Editor's note: Richard Lapchick is a human rights activist, pioneer for racial equality, expert on sports issues, scholar and author.
Argentina's victory over France in the men's World Cup averaged 25.78 million viewers in the United States, the most ever for a men's match. This ranked second of all time for any soccer match in the United States, behind the 2015 Women's World Cup final, in which the U.S. defeated Japan. That match drew a combined 26.7 million viewers. The heightened interest augured well for the growth of soccer in the United States. And, of course, that is good news for Major League Soccer (MLS).
The release of the 2022 Major League Soccer Racial and Gender Report Card (RGRC) by The Institute for Diversity and Ethics in Sport (TIDES) at the University of Central Florida brings MLS even more good news.
MLS earned an A for racial hiring practices, a B for gender hiring practices and an overall grade of B+. The league had a major improvement in its gender grade, going form 74.7 points in 2021 to 81.2 points in 2022. The overall grade was 86.0 points, up substantially from 83.2 points last year. Although still an A, there was a slight decrease in the MLS grade for racial hiring practices, with a score of 90.8, down from last year's 91.7 points. Most of that drop can be attributed to TIDES updating its grading scale to reflect the 2020 Census data in which racial and ethnic minorities totaled 42.2% of the population. Using the previous scale, MLS would have shown an increase with 92.2 points.

## [What to do]
1. In the article on the 2022 MLS Racial and Gender Report Card, what overall grade did Major League Soccer receive?
2. Extend the article on the 2022 MLS Racial and Gender Report Card, picking up after its final sentence.

## [Data extract]
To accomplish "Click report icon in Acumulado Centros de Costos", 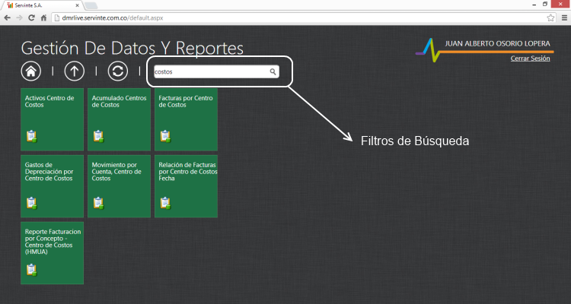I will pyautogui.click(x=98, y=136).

## [Responses per task]
1. MLS received an overall grade of B+, with a score of 86.0 points.

2.
TIDES used data from the 2022 season and conducted an analysis of the racial composition of team general managers, players and coaches. In addition, the report card included a racial and gender breakdown of management in the MLS league office and at various levels within each MLS franchise, including C-suite personnel, team senior administration, team professional administration, athletic trainers and game officials. The league office provided all data pertaining to the MLS league office and the aggregate team data.
The league office, led by commissioner Don Garber, once again received high marks and represented the growth the league wishes to see in racial and gender hiring efforts in comparison to their team counterparts. The league office continues to have an outstanding record for people of color, at 43.4%. Women held 40.5% of the league office positions. Additionally, 19.1% of league office employees were women of color.
The teams continue to lag, however. The positions of head and assistant coaches both declined in 2022. The percentage of head coaches of color in the MLS decreased from 42.9% in 2021 to 35.7% in 2022, while the assistant coaches of color decreased from 34.2% to 32.1%. Nonetheless, head and assistant coaches continued to hold the highest percentage of persons of color among all team positions. People of color who held team senior administration positions in the MLS decreased slightly to 15.9% from 17.0% in 2021.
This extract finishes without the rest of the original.